### TEXT PROVIDED
# # # #
I cannot imagine how hard it is to stop when it is your child--but everyone is right. you have to decide if the information is worth the pain.
I weaned myself off--1 x per week, then a little longer every few weeks until I no longer felt that compulsion. now I kind of check in every couple of months to make sure she's still alive. seriously. I also blocked her from my regular account.
wishing you some peace in this whole thing--you have suffered much.
Is she in a RTC or group home? Their punishments are lacking (IMHO). I'm thinking they work more on positives but it's not helping the kid.
She is in foster care. LOL they said she was grounded (for what a day) and had to write apology notes and will have to pay back the court fines. How she has no job? I told them she has money in savings acct and i would be glad to write them a check out of it. They said they aren't going to punish her for months. Okay but how about a few weeks? LOL said they are seeing improvements. Good luck they never last.
I know it sucks looking but how do you NOT know what your kid is doing ? I dont know how to do that.
# # # #
Collected data:

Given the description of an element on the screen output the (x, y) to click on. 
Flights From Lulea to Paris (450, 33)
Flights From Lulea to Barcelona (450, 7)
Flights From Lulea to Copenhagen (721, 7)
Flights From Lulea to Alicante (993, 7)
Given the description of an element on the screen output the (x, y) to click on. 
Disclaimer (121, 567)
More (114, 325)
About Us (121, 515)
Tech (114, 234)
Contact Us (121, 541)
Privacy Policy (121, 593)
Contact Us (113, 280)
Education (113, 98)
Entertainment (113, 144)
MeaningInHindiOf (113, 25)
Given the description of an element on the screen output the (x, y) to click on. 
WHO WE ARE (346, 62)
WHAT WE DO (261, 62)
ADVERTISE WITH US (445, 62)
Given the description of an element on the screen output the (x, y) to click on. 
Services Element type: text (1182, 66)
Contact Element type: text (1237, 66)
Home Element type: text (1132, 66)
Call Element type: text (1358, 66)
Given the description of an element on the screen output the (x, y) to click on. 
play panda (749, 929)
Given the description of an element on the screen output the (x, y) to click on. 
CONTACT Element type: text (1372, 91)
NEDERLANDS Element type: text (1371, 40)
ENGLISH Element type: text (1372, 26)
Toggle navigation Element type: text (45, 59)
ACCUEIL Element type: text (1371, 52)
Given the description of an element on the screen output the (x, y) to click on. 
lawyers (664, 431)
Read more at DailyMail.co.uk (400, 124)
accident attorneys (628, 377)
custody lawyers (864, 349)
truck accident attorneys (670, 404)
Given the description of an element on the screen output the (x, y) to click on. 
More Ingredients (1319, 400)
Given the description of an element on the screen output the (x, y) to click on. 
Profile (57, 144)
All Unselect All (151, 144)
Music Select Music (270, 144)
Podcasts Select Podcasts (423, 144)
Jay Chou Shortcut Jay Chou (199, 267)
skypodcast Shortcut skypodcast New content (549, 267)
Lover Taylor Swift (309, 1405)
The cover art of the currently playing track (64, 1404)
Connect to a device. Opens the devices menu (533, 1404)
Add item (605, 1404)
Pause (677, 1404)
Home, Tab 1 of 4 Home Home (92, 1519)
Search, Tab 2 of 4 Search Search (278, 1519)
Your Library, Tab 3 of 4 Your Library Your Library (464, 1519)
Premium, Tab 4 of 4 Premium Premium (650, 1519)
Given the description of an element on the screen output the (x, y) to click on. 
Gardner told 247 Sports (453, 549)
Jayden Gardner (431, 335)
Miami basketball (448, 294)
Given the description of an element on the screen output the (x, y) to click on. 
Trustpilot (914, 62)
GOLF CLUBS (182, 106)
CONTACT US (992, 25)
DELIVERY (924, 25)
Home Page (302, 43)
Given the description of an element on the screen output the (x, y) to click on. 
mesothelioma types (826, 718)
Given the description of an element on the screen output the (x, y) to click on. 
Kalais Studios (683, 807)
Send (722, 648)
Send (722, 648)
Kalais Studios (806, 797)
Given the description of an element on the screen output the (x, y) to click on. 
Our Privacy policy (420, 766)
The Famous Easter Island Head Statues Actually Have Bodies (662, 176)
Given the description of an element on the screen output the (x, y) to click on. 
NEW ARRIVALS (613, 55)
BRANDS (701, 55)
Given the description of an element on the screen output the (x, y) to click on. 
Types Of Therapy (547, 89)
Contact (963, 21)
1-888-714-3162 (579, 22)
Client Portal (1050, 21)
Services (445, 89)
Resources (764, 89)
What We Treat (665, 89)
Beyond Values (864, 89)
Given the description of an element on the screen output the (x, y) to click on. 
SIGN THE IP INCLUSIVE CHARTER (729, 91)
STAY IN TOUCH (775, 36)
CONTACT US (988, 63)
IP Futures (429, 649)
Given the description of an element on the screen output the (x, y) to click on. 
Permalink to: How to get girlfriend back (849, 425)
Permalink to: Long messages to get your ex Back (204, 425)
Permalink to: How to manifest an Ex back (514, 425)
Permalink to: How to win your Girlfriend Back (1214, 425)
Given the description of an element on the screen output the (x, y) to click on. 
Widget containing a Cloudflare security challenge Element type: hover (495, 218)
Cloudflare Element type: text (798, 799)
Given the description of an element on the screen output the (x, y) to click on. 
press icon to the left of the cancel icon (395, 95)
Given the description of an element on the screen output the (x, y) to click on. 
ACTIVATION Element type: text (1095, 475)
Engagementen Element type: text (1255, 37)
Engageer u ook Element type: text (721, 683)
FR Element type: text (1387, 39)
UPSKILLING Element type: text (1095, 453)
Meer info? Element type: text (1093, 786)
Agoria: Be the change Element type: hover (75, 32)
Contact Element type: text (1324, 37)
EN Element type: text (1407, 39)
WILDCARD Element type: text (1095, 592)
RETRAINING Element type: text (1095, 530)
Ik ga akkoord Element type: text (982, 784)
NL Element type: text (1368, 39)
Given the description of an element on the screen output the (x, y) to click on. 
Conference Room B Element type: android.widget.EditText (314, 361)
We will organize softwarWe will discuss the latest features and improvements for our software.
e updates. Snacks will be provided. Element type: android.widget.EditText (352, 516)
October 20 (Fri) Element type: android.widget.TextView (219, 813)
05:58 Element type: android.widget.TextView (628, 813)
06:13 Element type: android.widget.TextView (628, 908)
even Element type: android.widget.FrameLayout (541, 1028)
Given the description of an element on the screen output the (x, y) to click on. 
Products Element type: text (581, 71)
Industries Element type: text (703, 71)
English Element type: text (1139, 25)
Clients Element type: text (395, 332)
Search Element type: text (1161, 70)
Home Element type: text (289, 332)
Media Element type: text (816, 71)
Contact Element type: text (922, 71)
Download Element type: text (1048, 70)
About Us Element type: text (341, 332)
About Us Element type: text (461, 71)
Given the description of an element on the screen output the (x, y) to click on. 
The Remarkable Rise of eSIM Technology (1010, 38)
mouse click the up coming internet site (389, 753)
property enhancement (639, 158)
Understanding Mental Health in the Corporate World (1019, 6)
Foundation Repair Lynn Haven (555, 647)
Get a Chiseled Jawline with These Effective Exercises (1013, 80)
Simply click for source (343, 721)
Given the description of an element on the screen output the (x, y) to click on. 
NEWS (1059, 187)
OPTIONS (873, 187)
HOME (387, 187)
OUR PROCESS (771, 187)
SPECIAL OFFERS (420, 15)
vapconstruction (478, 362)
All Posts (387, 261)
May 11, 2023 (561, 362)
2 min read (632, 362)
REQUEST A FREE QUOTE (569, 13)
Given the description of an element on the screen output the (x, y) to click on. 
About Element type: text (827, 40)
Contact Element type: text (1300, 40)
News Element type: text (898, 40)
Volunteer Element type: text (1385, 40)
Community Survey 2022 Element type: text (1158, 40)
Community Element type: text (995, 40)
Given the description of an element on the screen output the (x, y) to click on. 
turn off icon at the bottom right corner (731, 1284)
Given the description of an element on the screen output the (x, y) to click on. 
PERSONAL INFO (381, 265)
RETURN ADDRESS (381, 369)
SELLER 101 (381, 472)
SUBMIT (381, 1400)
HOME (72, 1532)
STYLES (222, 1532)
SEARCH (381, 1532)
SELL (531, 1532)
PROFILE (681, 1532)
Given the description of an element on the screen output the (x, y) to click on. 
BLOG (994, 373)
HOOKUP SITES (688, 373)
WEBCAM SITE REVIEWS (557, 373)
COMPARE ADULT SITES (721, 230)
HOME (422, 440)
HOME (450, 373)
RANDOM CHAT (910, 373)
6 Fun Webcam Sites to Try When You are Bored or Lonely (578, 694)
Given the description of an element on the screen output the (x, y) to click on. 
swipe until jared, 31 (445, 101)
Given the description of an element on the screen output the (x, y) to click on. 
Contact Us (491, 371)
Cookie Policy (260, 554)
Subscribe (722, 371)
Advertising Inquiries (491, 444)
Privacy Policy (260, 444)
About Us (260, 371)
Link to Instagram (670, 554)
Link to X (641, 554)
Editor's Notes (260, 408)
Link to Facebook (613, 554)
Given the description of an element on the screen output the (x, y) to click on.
# # # #
### TASK A
Can you write out the part of the discussion about a child in foster care starting at "She is in foster" and ending at "to do that."?
### TASK B
In the discussion about a child in foster care, how would you restate the paragraph beginning "I weaned myself off" more briefly?
### TASK C
Could you carry on the discussion about a child in foster care from the point where it stops?
The records aren't needed for any of this.

### ANSWER A
She is in foster care. LOL they said she was grounded (for what a day) and had to write apology notes and will have to pay back the court fines. How she has no job? I told them she has money in savings acct and i would be glad to write them a check out of it. They said they aren't going to punish her for months. Okay but how about a few weeks? LOL said they are seeing improvements. Good luck they never last.
I know it sucks looking but how do you NOT know what your kid is doing ? I dont know how to do that.

### ANSWER B
The writer gradually stopped checking: first once a week, then at longer intervals every few weeks, until the compulsion faded. Now the writer checks every couple of months only to confirm she's still alive, and has blocked her from the writer's regular account.

### ANSWER C
It seems like you are still looking and hoping for some sort of justice where she is concerned-- for someone, other than you, to really see the whole picture of her behavior and mental health, how risky and dangerous her behavior is, and to truly address the heart of the issue and teach her that it's not okay and she can't get away with it, rather than just make excuses, gloss over, or ignore, which only emboldens and empowers the disorder inside her. It must be maddening to see her behave defiantly and self-destructively and yet get nothing more than a reprimand, extremely mild consequences and a writing assignment.
Perhaps the next part of your healing is to begin accepting that this will probably never happen. There will be no justice where she is concerned. All the other adults may be forever content to be her rescuer rather than her healer. It may be (it certainly seems to be) that no one ever will fight the hard fight that must be fought to really get through to her and make her a safe and healthy person. Perhaps it's time to let go of the hope that if you cannot, someone else will. Please know I suggest this knowing that it would be a long and heart-rending process to let go of that hope and that desire. I don't think it is possible for it to ever not be a source of great pain, but I do hope the time will come when it is a gnarly scar, rather than a gaping wound.
I think more than the "looking" at her page, it's the remnant of expectation and the hope that cause the pain.
I make this observation from very, very outside of the actual circumstances and if I am off-base in what I suggest, I apologize.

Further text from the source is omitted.